Ejercicio breve A: Enumera todo lo que, según el texto proporcionado, se les pide a los viajeros en el aeropuerto de Udaipur.
Ejercicio breve B: Indica si cada afirmación concuerda con el texto proporcionado y cita las palabras que lo deciden: (i) Udaipur tiene un aeropuerto civil. (ii) Pocas mujeres van a hacer el vuelo. (iii) El auto que lleva a los viajeros al aeropuerto es negro.
Ejercicio breve C: Copia, por favor, sin ningún cambio el fragmento del texto proporcionado que va desde "El aeropuerto es" hasta "dejan seguir adelante.".

Texto proporcionado:
□ □ □ □ □

Mil dioses, cien pueblos, una sola tierra (y XIV)




El adiós a la India

Un ambassador inglés de blanco impoluto nos traslada hasta el cercano aeropuerto de la ciudad. Udaipur no tiene un aeropuerto civil y los vuelos salen desde el militar. El auto se detiene ante unos barracones. Un militar, con un viejo fusil cruzado sobre el pecho nos da el alto. Con un gesto nos pide la documentación. Le entregamos billetes y pasaportes. Toma el primero de los tickets de vuelo y comienza a mirarlo con detenimiento. Mira el billete y alza la vista hacia nosotros. Vuelve a mirarlo e, inquisitivo, insiste con nosotros. De nuevo vuelve la vista al billete y, esta vez, permanece con su mirada fija en el durante unos segundos que parecen horas. Un suboficial aparece tras el militar. Éste le mira y le hace un breve comentario. El otro, muy serio, mira el billete. Se nos aflojan las piernas. No sabemos qué pasa. Mira al sargento y, con delicadeza, toma el billete y le da un giro de ciento ochenta grados. El primer militar asiente entonces con la cabeza y nos indica que podemos pasar.

El aeropuerto es más que peculiar. Las dos cabinas de registro son dos cajones en medio de una gran habitación sin apenas muebles de ningún tipo. D. y yo entramos en la destinada a los hombres – mayoría en el viaje – y P. en la de las mujeres – son muy pocas las que van a hacer este vuelo -. Tras de un desganado registro, nos piden abrir el equipaje sobre una destartalada mesa. Lo hacemos. Cuando ven las cámaras nos piden que quitemos la tapa del objetivo. Hecho esto, miran en su interior a la búsqueda de algo. No sabemos qué. Un segundo después asienten con la cabeza y nos dejan seguir adelante.

□ □ □ □ □

Datos:
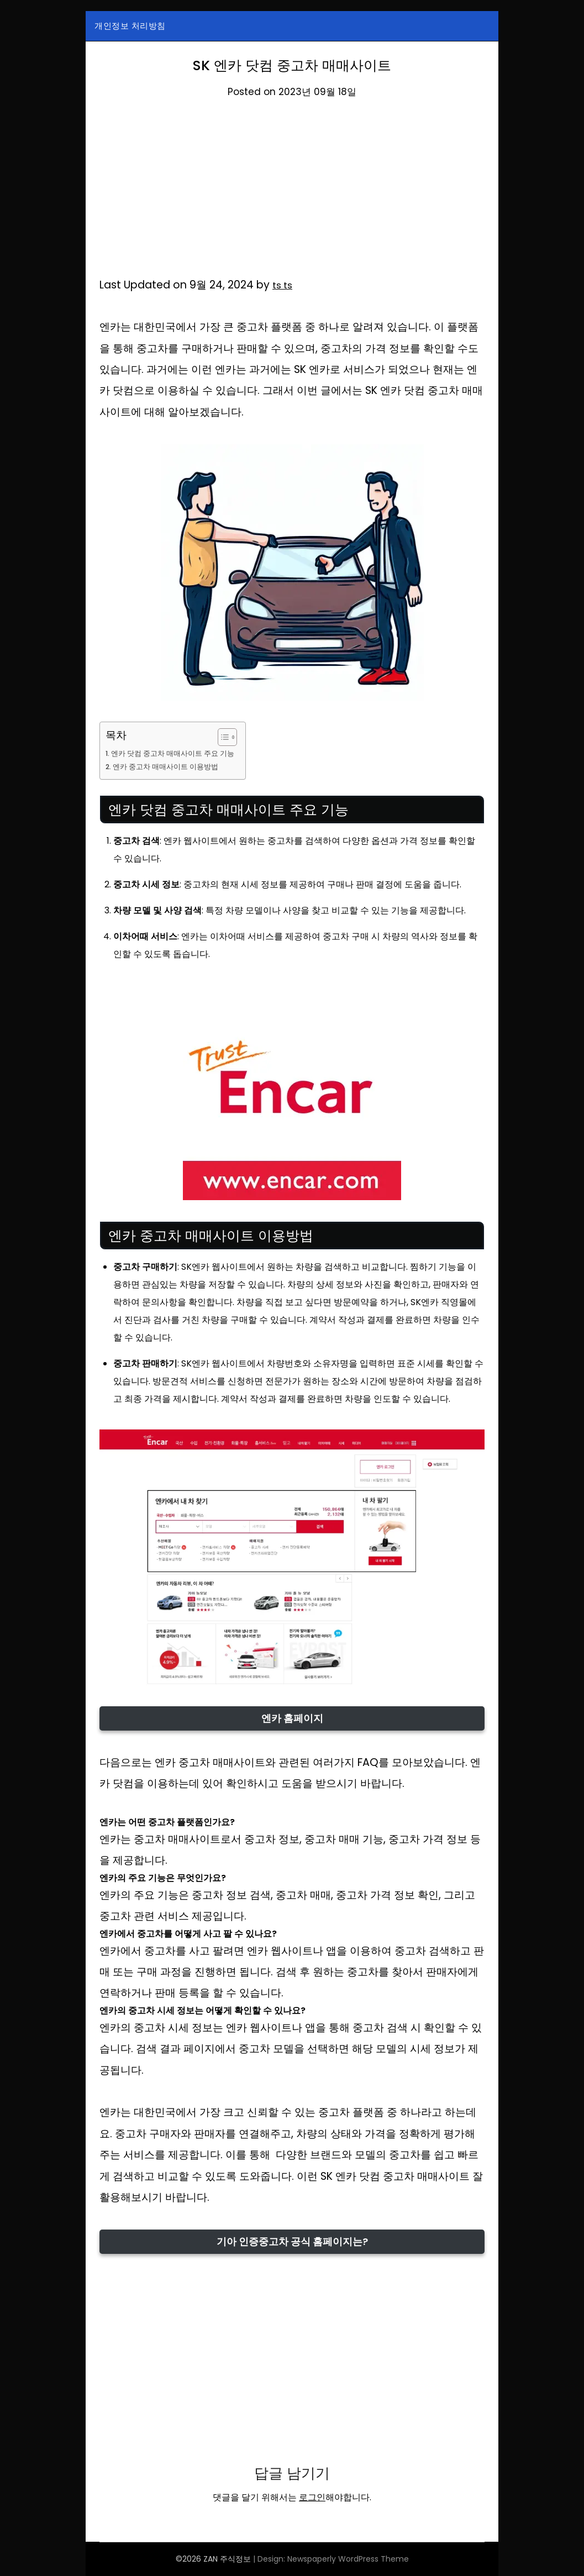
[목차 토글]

□ □ □ □ □

Resultado correcto A:
1. La documentación: "Con un gesto nos pide la documentación."
2. Abrir el equipaje sobre una mesa: "nos piden abrir el equipaje sobre una destartalada mesa."
3. Quitar la tapa del objetivo de las cámaras: "Cuando ven las cámaras nos piden que quitemos la tapa del objetivo."

Resultado correcto B:
(i) No: "Udaipur no tiene un aeropuerto civil y los vuelos salen desde el militar."
(ii) Sí: "son muy pocas las que van a hacer este vuelo".
(iii) No: "Un ambassador inglés de blanco impoluto nos traslada hasta el cercano aeropuerto de la ciudad."

Resultado correcto C:
El aeropuerto es más que peculiar. Las dos cabinas de registro son dos cajones en medio de una gran habitación sin apenas muebles de ningún tipo. D. y yo entramos en la destinada a los hombres – mayoría en el viaje – y P. en la de las mujeres – son muy pocas las que van a hacer este vuelo -. Tras de un desganado registro, nos piden abrir el equipaje sobre una destartalada mesa. Lo hacemos. Cuando ven las cámaras nos piden que quitemos la tapa del objetivo. Hecho esto, miran en su interior a la búsqueda de algo. No sabemos qué. Un segundo después asienten con la cabeza y nos dejan seguir adelante.